Pero en este renovado esfuerzo de sí­ntesis no podrá menos de presentarse una vez más el dilema: naturalismo o humanismo, habida cuenta, por el momento, de la imposibilidad de una conciliación a corto plazo de las dos perspectivas fundamentales. El problema no es de fácil solución: deberí­a al menos plantearse con mayor flexibilidad. Contemplando, más en particular, la matriz biológica del hombre, es esencial mirar hacia lo orgánico y lo natural, al margen de la perspectiva técnico-cientí­fica según la cual la naturaleza no es más que lo disponible y manipulable, y -lo que es más importante- será necesario ver a qué ciencia se deberá confiar la tarea de la sí­ntesis y de la visión global del hombre. Pero hablar ya de sí­ntesis, de visión global o de totalidad, ¿no significa encaminarse hacia un tipo de reflexión que no puede orientarse metodológicamente hacia un puro modelo natural? Dentro de este contexto vuelve a aparecer la validez de la perspectiva filosófica, que no podrá ya ser de carácter puramente deductivo, sino todo lo más descriptivo-fenomenológico; que deberá partir de la experiencia vivida como totalidad significante del mismo hombre y cuya tarea será integrar de manera más consciente la investigación de las ciencias humanas y de las ciencias naturales.

II. La antropologí­a socio-cultural. Adelantos recientes
Con la breve sí­ntesis que aquí­ ofrecemos de las corrientes principales y más recientes de la antropologí­a socio-cultural, lo que queremos es llegar a algunos resultados válidos en orden a la comprensión de la actividad ritual; más que la preocupación de ser exhaustivos, nos mueve el deseo de encontrar loshondos motivos inspiradores de la acción humana, de la acción ritual y religiosa.

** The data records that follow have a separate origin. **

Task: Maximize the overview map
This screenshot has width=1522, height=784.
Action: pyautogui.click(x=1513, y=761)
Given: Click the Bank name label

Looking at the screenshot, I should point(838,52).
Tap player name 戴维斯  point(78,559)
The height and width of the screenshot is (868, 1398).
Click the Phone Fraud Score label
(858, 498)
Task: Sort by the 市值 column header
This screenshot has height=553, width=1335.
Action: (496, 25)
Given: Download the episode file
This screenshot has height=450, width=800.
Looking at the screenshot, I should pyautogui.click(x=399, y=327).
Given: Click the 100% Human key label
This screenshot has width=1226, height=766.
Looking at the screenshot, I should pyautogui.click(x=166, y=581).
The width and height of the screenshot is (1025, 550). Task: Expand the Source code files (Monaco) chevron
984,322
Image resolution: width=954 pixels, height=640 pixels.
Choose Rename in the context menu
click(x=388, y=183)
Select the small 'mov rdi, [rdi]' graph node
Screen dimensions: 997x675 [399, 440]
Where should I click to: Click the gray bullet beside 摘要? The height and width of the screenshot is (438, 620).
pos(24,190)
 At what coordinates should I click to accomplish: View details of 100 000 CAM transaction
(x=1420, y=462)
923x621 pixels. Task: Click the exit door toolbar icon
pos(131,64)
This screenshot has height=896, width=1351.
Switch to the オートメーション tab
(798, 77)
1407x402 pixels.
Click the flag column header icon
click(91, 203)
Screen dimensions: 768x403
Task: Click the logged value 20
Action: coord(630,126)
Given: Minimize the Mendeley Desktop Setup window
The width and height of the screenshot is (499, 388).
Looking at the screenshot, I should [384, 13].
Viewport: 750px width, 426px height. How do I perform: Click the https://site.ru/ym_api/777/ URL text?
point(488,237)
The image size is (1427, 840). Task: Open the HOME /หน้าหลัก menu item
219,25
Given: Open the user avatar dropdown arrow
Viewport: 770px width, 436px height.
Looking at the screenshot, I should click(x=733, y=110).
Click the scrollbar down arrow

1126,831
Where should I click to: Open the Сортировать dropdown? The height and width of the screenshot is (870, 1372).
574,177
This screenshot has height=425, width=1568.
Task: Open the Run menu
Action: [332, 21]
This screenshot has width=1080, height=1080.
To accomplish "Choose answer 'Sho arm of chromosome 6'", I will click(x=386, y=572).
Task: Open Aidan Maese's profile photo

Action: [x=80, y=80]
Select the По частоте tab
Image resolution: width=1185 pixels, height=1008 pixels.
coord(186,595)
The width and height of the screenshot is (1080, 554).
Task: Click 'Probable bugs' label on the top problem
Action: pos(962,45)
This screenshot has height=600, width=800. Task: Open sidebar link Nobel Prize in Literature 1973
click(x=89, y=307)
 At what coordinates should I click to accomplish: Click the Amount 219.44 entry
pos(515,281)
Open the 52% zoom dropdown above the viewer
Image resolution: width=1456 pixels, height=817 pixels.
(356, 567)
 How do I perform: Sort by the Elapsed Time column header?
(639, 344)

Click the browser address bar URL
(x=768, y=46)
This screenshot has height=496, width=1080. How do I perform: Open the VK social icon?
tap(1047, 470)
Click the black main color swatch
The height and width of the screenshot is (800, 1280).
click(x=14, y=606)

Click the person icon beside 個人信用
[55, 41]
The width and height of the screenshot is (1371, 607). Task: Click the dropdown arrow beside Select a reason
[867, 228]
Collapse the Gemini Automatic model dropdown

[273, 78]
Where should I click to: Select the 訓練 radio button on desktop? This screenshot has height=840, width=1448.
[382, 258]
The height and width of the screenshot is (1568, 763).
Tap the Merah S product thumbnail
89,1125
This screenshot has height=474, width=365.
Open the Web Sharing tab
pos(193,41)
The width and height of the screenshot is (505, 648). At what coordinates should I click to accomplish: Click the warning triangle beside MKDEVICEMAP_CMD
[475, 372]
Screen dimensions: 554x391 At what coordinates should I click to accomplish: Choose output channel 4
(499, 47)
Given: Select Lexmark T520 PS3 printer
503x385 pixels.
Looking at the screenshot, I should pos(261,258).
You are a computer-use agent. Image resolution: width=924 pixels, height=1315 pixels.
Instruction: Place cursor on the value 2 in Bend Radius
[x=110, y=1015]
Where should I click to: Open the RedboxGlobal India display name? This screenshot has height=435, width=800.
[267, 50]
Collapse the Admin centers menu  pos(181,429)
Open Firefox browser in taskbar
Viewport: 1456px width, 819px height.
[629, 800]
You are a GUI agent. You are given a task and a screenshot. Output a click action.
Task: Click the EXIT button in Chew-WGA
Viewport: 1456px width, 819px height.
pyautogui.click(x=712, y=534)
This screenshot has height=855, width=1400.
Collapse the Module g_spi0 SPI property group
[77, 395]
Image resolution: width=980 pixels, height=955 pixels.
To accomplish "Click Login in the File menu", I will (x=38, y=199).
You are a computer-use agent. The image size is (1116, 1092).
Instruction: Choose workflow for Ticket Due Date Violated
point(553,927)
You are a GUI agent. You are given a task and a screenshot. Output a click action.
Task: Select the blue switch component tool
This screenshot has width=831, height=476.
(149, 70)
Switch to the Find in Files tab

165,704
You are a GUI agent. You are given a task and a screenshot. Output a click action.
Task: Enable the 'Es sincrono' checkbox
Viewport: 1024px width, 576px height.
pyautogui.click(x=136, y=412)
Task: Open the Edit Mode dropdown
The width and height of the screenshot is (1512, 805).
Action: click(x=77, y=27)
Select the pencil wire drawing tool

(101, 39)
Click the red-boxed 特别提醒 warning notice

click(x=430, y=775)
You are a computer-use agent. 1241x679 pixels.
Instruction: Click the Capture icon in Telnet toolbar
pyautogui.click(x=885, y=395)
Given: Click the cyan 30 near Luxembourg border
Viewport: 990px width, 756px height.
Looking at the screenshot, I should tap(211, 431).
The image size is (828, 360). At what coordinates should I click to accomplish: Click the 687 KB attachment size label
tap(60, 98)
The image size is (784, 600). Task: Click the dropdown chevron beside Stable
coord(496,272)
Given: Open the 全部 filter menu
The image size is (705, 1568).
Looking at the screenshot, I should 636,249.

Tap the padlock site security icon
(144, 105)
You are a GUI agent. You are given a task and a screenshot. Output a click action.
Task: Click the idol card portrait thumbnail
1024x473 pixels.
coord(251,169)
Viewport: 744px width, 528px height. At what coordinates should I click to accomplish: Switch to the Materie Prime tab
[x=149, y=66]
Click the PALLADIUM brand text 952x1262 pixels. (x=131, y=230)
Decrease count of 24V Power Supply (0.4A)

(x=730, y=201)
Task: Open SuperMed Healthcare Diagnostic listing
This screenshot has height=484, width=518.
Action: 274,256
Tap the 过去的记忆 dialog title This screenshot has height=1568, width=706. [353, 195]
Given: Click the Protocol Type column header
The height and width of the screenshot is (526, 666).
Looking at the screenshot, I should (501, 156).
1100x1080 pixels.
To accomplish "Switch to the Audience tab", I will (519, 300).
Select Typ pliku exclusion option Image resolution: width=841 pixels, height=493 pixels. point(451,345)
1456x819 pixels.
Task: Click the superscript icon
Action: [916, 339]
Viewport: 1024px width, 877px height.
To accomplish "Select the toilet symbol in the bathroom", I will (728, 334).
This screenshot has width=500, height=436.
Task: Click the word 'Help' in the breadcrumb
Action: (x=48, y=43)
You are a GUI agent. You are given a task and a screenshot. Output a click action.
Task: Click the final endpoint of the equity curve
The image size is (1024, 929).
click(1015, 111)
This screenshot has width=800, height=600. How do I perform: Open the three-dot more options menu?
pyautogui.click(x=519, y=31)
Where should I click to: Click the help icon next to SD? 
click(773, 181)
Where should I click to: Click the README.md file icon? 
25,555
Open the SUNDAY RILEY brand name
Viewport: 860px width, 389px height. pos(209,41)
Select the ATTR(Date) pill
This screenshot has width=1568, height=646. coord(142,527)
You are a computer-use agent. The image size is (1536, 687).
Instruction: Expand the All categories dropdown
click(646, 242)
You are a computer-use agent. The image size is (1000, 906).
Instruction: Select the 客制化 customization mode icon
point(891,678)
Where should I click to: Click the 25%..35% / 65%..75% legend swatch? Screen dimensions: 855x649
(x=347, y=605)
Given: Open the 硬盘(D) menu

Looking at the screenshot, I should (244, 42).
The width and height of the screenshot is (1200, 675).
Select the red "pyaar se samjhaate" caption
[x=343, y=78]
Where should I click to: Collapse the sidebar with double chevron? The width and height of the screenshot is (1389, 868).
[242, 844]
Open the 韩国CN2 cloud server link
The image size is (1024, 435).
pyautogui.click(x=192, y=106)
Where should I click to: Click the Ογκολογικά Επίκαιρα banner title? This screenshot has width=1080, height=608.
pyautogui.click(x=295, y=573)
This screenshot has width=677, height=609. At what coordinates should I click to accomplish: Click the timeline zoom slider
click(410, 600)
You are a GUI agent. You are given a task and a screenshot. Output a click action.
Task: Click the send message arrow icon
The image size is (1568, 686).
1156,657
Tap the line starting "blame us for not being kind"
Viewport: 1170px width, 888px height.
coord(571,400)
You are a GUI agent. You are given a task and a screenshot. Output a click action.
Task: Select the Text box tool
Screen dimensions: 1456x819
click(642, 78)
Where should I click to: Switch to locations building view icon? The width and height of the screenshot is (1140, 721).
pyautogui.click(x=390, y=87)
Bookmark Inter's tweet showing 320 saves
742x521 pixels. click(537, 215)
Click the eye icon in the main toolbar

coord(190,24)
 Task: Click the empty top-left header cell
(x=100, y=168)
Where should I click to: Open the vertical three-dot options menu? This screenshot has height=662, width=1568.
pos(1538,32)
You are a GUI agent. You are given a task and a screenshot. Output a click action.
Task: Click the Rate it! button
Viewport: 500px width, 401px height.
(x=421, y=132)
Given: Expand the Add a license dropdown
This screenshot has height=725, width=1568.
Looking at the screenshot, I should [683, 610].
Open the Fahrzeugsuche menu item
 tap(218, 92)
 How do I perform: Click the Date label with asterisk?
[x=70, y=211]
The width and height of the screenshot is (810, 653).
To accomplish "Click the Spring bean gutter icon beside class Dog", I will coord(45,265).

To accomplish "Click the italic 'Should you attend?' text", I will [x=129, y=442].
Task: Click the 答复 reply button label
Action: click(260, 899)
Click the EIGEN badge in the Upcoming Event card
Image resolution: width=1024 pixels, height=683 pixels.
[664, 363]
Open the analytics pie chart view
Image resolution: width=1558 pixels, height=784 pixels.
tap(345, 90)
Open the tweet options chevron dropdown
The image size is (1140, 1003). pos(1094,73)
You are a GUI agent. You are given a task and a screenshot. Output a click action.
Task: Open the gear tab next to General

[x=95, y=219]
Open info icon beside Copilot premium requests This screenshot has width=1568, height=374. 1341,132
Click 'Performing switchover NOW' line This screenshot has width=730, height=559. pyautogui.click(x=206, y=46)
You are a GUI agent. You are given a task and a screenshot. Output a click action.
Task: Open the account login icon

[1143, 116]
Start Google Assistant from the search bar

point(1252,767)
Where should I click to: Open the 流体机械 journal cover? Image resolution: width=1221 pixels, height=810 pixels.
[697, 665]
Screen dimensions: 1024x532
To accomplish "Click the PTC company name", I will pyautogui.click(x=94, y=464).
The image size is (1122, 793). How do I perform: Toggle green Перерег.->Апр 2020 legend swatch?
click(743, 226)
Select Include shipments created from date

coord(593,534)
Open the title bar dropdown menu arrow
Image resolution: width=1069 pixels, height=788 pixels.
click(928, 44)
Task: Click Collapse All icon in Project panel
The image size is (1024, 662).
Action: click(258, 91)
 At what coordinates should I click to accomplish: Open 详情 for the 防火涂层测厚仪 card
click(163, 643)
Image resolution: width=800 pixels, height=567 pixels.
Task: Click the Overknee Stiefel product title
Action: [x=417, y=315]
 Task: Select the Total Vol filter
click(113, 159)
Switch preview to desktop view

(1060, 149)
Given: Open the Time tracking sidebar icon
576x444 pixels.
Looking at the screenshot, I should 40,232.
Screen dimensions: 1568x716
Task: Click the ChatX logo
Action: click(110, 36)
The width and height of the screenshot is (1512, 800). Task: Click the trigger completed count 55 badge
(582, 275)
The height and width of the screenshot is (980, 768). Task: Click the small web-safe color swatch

Sin embargo, antes de emprender este trabajo creemos importante insistir en el objeto y el sentido de la investigación antropológica globalmente considerada. Para ello nos servimos de las palabras introductorias del libro El hombre y la cultura, de R. Benedict (Barcelona 1971, 13-14): «La señal distintiva de la antropologí­a entre las ciencias sociales está en que ella incluye para un estudio más serio a sociedades que no son la nuestra. Para sus propósitos, cualquier regulación social del matrimonio y la reproducción es tan significativa como la nuestra, aunque ella sea de los Mar Dyaks y no tenga relación histórica alguna con la de nuestra civilización. Para el antropólogo, nuestras costumbres y las de una tribu de Nueva Guinea son dos posibles esquemas sociales respecto de un problema común; y en cuanto permanece antropólogo se ve precisado a evitar toda inclinación de la balanza en favor de uno a expensas del otro. A él le interesa la conducta humana no tal como está modelada por una tradición, la nuestra, sino tal como ha sido modelada por cualquier otra tradición. Está interesado en la gran gama de las costumbres tal como se encuentra en culturas varias. Y su objeto es atender el modo en que esas culturas cambian y se diferencian; las diversas formas a través de las cuales se expresan, y la manera en que las costumbres de los pueblos accionan en las vidas de los individuos que los componen». En toda investigación antropológica, pues, preliminarmente se trata de disponibilidad intelectual, para la que no existen ya distinciones entre nosotros y los primitivos; una disponibilidad que permitirá trascender el etnocentrismo de la civilización blanca que nos ha impedido y hasta protegido frente a la necesidad de tomar en serio las civilizaciones de otros pueblos, sin caer por eso en las igualmente insignificantes «utopí­as románticas que se dirigen hacia los primitivos más simples… [y que] son a menudo, en el estudio etnológico, tanto un obstáculo como una ayuda» (o.c., 31).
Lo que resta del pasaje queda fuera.